Segment Start: Record excerpts

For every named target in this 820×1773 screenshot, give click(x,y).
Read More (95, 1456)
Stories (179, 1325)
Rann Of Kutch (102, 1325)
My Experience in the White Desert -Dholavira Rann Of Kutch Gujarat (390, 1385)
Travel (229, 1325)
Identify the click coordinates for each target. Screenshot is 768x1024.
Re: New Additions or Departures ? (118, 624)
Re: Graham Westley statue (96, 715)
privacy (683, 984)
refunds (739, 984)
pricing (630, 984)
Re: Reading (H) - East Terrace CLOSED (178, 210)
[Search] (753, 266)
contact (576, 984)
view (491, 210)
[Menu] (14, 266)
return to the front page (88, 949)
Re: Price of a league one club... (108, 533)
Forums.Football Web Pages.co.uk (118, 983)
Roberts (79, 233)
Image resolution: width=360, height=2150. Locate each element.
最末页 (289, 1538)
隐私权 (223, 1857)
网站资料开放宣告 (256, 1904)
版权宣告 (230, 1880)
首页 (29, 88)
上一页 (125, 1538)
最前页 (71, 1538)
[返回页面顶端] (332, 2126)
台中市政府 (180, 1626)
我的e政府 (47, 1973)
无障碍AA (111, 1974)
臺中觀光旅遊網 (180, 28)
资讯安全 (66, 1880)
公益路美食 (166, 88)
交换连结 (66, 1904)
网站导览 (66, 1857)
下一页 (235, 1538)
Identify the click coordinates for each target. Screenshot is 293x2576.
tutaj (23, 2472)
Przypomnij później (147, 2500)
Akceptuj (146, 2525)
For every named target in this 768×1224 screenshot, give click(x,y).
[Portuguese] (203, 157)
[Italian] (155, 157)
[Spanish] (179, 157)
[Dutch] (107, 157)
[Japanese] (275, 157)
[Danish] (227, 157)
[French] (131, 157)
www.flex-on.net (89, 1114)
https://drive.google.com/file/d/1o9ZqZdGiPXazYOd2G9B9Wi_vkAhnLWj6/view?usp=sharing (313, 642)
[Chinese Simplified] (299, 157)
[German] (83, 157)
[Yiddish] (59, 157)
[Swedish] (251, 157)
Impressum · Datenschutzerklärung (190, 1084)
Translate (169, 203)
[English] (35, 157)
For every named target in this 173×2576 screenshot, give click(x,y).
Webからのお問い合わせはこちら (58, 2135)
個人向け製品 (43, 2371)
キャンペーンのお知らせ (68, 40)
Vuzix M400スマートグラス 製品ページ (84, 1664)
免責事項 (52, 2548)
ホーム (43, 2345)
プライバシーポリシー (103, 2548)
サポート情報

Segment End: Record excerpts

Go back to the start of the listing above. Reproduce each line exactly, ending with the line that contains "privacy (683, 984)".

For every named target in this 820×1773 screenshot, give click(x,y).
Read More (95, 1456)
Stories (179, 1325)
Rann Of Kutch (102, 1325)
My Experience in the White Desert -Dholavira Rann Of Kutch Gujarat (390, 1385)
Travel (229, 1325)
Identify the click coordinates for each target. Screenshot is 768x1024.
Re: New Additions or Departures ? (118, 624)
Re: Graham Westley statue (96, 715)
privacy (683, 984)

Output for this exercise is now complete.